The explosions hurled an estimated 11 cubic miles (45 cubic km) of debris into the atmosphere darkening skies up to 275 miles (442 km) from the volcano. In the immediate vicinity, the dawn did not return for three days. Barographs around the globe documented that the shock waves in the atmosphere circled the planet at least seven times. Within 13 days, a layer of sulfur dioxide and other gases began to filter the amount of sunlight able to reach Earth. The atmospheric effects made for spectacular sunsets all over Europe and the United States. Average global temperatures were up to 1.2 degrees cooler for the next five years.
Mount Tambora & the year without a summer
While justifiably rated as one of the most destructive volcanic eruptions of modern times, Krakatoa was not the largest eruption in the recent history of Indonesia. That “honor” belongs to the eruption of Mount Tambora on April 10, 1815.

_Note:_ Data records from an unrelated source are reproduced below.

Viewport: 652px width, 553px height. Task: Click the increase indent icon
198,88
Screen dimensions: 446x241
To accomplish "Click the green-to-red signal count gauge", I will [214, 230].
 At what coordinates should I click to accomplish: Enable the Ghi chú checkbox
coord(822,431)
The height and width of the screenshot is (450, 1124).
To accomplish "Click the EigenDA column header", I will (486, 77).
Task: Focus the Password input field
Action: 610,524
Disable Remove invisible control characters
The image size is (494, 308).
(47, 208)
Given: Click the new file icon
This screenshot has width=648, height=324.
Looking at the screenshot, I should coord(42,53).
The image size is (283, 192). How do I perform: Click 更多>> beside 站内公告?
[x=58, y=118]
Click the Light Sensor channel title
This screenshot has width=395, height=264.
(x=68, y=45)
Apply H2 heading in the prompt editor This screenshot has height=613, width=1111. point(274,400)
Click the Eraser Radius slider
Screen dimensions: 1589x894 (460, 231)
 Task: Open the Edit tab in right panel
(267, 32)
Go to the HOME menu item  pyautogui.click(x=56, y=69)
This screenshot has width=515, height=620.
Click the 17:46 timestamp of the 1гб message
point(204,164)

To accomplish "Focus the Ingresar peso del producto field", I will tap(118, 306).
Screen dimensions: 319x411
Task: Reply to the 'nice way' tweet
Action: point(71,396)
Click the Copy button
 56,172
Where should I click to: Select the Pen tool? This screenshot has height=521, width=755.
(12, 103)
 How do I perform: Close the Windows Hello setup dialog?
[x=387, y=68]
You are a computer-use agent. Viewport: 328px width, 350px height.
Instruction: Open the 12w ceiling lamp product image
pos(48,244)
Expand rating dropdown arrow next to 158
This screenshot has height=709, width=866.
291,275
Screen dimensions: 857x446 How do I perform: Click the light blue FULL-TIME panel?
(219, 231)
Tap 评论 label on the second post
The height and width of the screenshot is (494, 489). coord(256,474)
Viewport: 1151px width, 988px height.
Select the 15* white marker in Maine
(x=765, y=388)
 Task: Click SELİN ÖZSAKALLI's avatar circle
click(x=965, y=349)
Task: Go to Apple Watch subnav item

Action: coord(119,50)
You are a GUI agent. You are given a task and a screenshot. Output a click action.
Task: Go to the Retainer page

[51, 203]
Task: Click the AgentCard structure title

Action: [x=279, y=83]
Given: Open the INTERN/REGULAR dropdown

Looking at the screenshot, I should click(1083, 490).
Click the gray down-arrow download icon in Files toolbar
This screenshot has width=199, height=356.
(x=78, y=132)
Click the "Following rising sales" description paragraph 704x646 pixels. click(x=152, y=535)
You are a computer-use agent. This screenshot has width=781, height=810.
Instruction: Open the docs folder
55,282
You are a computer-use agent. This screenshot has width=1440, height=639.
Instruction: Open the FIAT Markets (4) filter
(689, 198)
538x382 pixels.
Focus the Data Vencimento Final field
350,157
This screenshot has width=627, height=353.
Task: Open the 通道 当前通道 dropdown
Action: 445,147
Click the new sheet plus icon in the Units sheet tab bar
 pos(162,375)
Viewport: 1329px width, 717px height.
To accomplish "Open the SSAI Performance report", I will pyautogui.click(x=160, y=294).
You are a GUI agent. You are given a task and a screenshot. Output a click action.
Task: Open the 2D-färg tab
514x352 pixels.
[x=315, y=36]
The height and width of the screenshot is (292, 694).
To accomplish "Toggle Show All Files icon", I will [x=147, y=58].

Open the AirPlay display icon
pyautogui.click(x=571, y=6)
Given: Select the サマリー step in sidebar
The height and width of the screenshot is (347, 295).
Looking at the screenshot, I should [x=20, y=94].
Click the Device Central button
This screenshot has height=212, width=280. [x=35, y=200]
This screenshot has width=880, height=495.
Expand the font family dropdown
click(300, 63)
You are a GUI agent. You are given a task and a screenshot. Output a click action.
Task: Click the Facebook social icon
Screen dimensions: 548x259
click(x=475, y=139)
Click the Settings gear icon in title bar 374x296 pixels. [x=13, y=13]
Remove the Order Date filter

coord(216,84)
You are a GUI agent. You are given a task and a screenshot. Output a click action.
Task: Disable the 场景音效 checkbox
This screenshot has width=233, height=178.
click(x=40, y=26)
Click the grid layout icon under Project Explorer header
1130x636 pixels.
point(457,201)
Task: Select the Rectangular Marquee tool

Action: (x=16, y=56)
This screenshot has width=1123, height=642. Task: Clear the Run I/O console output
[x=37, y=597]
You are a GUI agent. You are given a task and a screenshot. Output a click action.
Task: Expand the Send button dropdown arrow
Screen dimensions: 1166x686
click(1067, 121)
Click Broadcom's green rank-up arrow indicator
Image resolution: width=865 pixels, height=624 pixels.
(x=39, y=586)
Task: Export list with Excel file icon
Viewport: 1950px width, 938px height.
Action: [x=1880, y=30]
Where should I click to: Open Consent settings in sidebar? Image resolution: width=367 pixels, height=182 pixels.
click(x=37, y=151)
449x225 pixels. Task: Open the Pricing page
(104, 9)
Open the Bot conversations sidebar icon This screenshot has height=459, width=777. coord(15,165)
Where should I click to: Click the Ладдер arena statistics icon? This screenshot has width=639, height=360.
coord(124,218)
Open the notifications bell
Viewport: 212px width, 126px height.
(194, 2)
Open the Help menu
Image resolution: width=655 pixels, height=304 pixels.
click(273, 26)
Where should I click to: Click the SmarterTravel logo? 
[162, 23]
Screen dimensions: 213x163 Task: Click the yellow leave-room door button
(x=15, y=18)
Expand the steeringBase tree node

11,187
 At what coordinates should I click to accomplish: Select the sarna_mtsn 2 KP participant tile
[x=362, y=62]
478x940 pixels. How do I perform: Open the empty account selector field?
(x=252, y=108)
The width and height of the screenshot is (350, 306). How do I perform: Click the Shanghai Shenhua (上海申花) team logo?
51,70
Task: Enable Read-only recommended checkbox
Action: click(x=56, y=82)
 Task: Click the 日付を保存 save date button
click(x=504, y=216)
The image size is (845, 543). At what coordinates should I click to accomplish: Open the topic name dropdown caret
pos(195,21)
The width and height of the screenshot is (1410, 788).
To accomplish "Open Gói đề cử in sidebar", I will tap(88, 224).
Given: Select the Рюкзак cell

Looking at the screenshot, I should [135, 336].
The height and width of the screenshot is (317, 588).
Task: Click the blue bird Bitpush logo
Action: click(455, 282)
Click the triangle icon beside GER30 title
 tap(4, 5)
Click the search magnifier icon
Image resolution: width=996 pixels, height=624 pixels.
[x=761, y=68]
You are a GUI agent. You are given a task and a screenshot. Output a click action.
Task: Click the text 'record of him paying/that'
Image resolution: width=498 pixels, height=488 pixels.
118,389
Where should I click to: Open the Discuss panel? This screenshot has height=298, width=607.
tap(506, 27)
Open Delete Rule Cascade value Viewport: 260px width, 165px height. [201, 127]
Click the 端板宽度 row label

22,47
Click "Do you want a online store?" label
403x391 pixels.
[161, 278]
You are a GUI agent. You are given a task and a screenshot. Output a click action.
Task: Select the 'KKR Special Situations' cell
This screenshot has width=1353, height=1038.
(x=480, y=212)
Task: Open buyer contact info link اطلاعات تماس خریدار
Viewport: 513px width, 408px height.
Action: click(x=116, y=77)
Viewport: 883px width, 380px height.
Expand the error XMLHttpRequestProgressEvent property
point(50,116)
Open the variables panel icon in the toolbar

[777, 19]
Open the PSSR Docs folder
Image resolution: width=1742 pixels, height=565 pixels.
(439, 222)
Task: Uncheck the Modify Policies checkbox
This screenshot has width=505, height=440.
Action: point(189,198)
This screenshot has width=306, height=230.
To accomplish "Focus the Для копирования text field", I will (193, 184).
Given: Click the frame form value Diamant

Tambora is the only eruption in modern history to rate a VEI of 7. Global temperatures were an average of five degrees cooler because of this eruption; even in the United States, 1816 was known as the “year without a summer.” Crops failed worldwide, and in Europe and the United States an unexpected outcome was the invention of the bicycle as horses became too expensive to feed.


The Child of Krakatoa
In 1927, some fishermen were startled as a column of steam and debris began spewing from the collapsed caldera. Krakatoa had awakened after 44 years of calm. Within weeks, the rim of a new cone appeared above sea level. Within a year, it grew into a small island, which was named Anak Krakatoa, or Child of Krakatoa. Anak Krakatoa has continued to erupt periodically, although mildly.